Всё бы просто, когда бы и было так –
Забытьё от укола, сон.
Только нет ничего. Обретает храп
Власть свою над больной душой.

Я вдоволь насладилась проявлениями человеческих характеров. И смогла сделать довольно интересные «заметки на полях» моих черновиков. Но об этом не здесь. Девочки и без того настрадались.
Здесь я хотела лишь сказать о медперсонале и условиях больничного существования. Вполне сносных, если не сказать – довольно комфортных. И то лишь в сравнение с тем, как дома. Дома – точно лучше. А тут – хороший ремонт. Правильный режим питания.

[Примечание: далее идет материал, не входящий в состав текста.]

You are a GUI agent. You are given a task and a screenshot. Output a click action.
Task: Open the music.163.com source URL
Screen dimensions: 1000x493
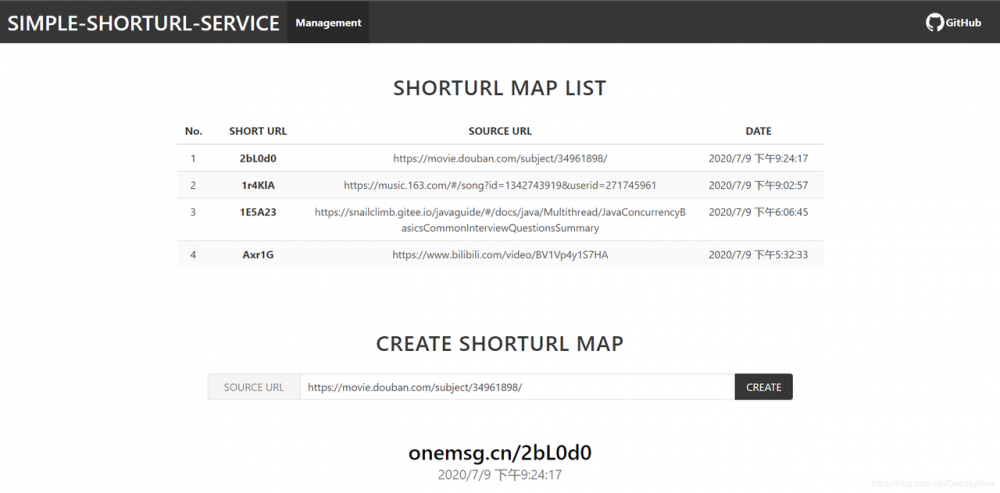pos(500,185)
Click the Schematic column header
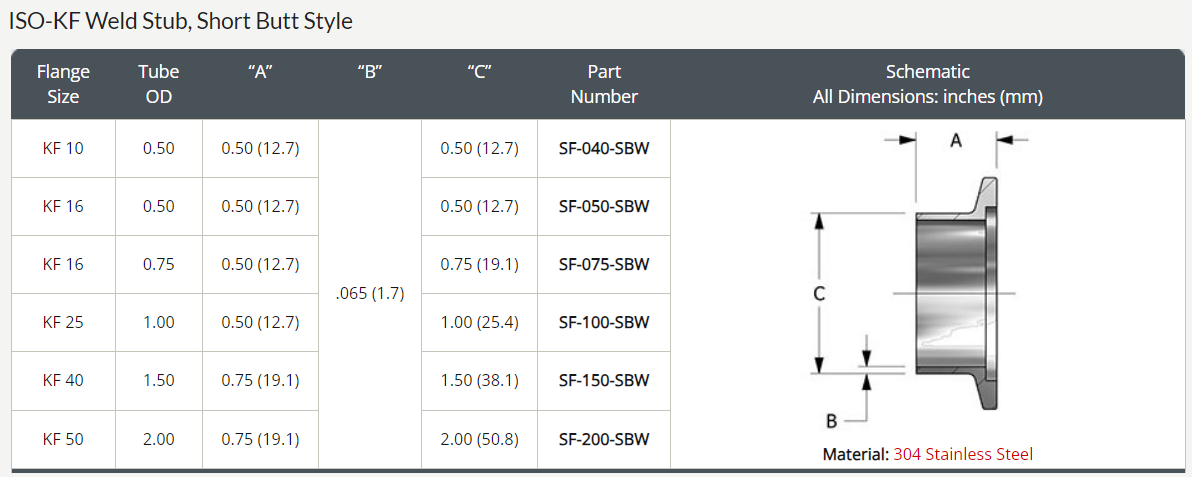 click(927, 84)
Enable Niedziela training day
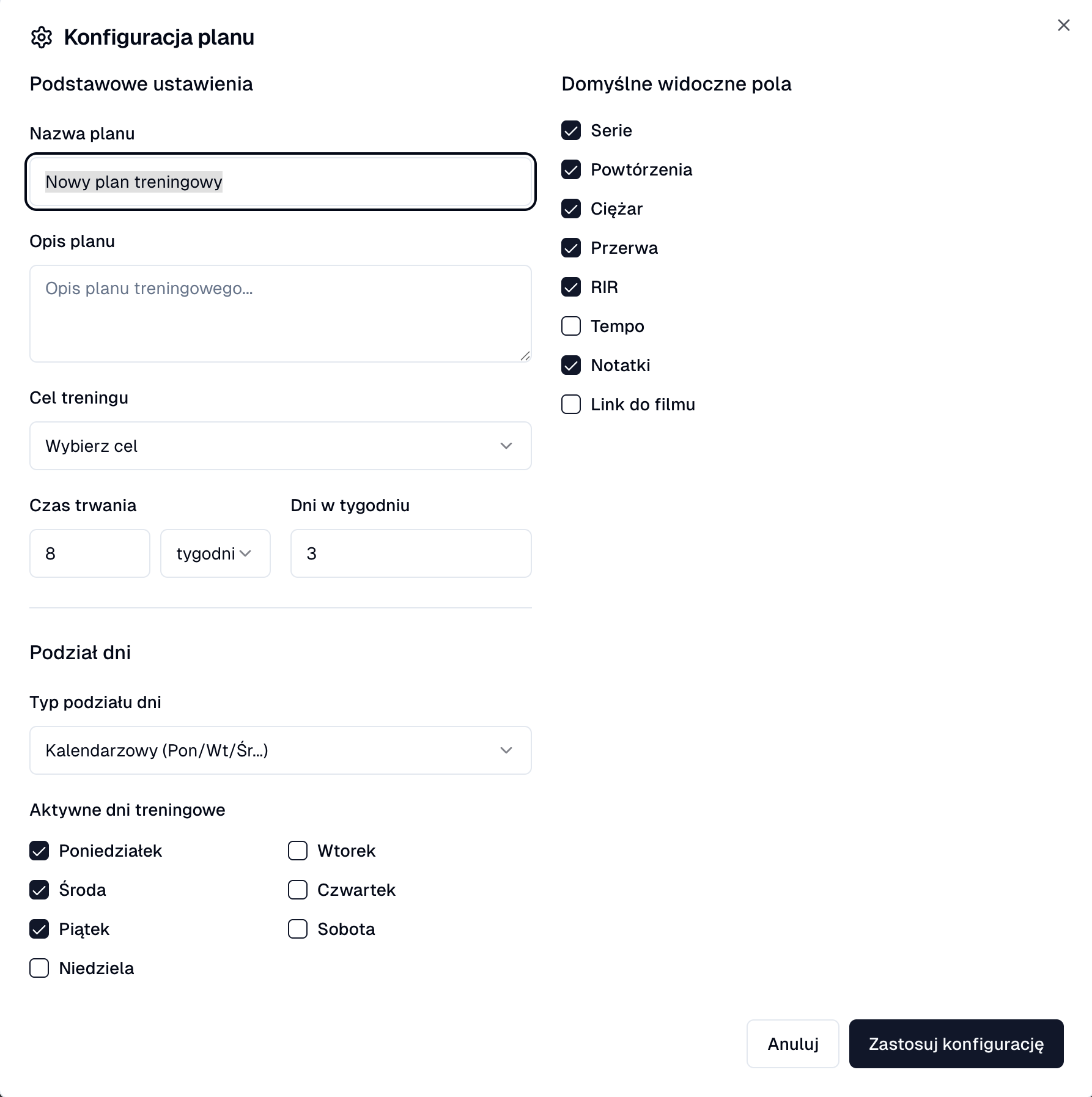Image resolution: width=1092 pixels, height=1097 pixels. (x=39, y=968)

Хотя одно можно сказать точно. Помимо приятного цвета стен и огромного окна нас всех поразила та душевная теплота и безмерная ответственность медицинского персонала. В любое время дня и ночи медсестричка спешила в палату проверить состояние больных. И не важно один человек в палате лежит после операции или трое-четверо. При этом ведь не одна же палата в отделении. Что и говорить, работа медперсонала в онкоурологии заслуживает не только похвал, но и подражания. Респект зав отделением Разумовскому Сергею Анатольевичу.

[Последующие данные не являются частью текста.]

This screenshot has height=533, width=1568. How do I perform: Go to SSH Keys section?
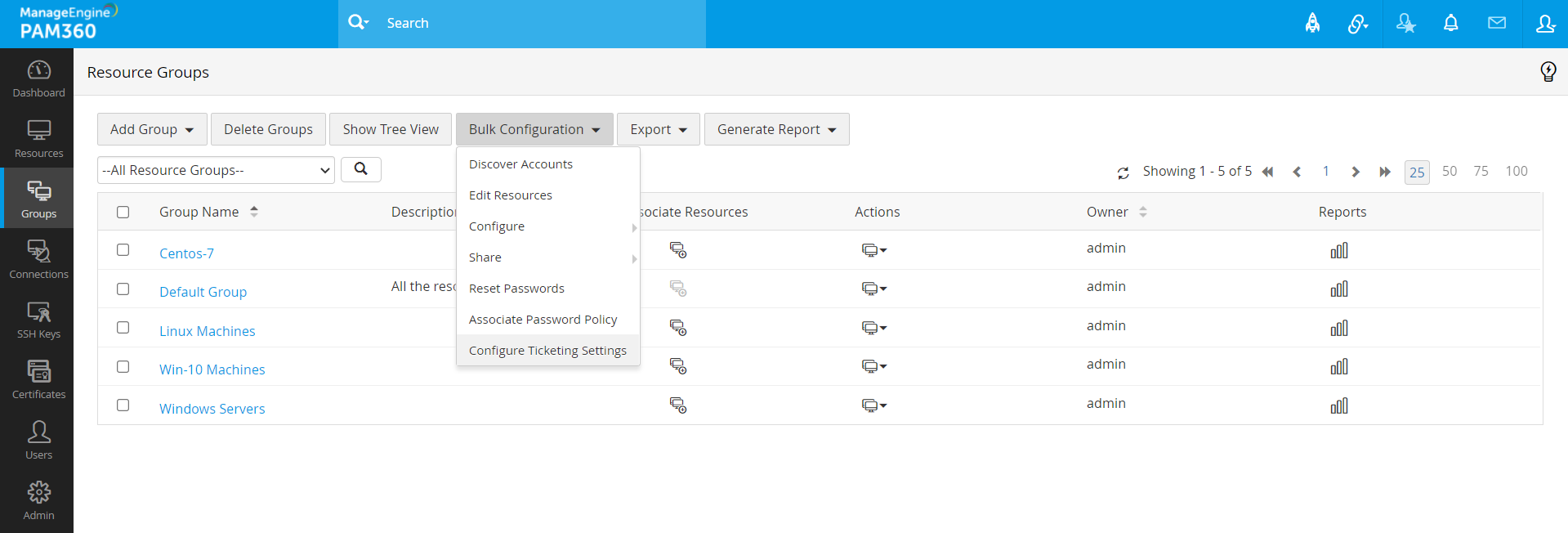pyautogui.click(x=38, y=320)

Нам оставалось лишь выполнять рекомендации врача да выздоравливать. Хотя, конечно, каждая из нас желала скорейшего возвращения домой, все ждали результатов анализов. Ибо итогом наших страданий и работы врачей было одно – избавление от онкологии.

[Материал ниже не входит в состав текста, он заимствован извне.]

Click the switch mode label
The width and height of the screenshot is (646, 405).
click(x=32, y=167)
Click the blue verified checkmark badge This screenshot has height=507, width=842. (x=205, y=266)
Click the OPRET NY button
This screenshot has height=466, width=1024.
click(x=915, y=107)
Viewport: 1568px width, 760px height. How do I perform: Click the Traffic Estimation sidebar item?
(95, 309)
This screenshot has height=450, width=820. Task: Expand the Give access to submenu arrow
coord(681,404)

Плескалась стонами болящих
Из океана мук земных
Неутешительно, бестактно
Одна единственная мысль.
Мне больно. Больно! Мне больнее,
Чем всем больным на всей земле.
От этой били ли потели
Ладони, лоб, спина и плед….
Сжимая в кулачках досаду
Сочится потом желчь и гной
За стонами любой палаты
В молитвы о душе любой.
Кто поддаётся этой боли,
Кто побеждает стон любой,
Но души страждущих заполнит
Одна бессмертная любовь.

Каждый раз входя в кабинет врача, каждый человек желает выйти из него, уверенным в своём здоровье. И как же приятно бывает встречаться не только с хорошими профессионалами, но и с чуткими, душевными, добрыми людьми в белых халатах.
Здоровья вам, дорогие мои девочки, Ниночка, Капочка, Ирочка и Любаша. Пусть Господь даст вам многие лета жизни и тысячи поводов для улыбок.
Того же я желаю всем врачам и сестричкам онкоурологического отделения Кировской клинической больницы. Сколько бы не прошло дней или лет, каждый ваш пациент будет вспоминать вас, тепло улыбаясь и от души желая вам всего самого доброго. Это ли не самый ценный дар?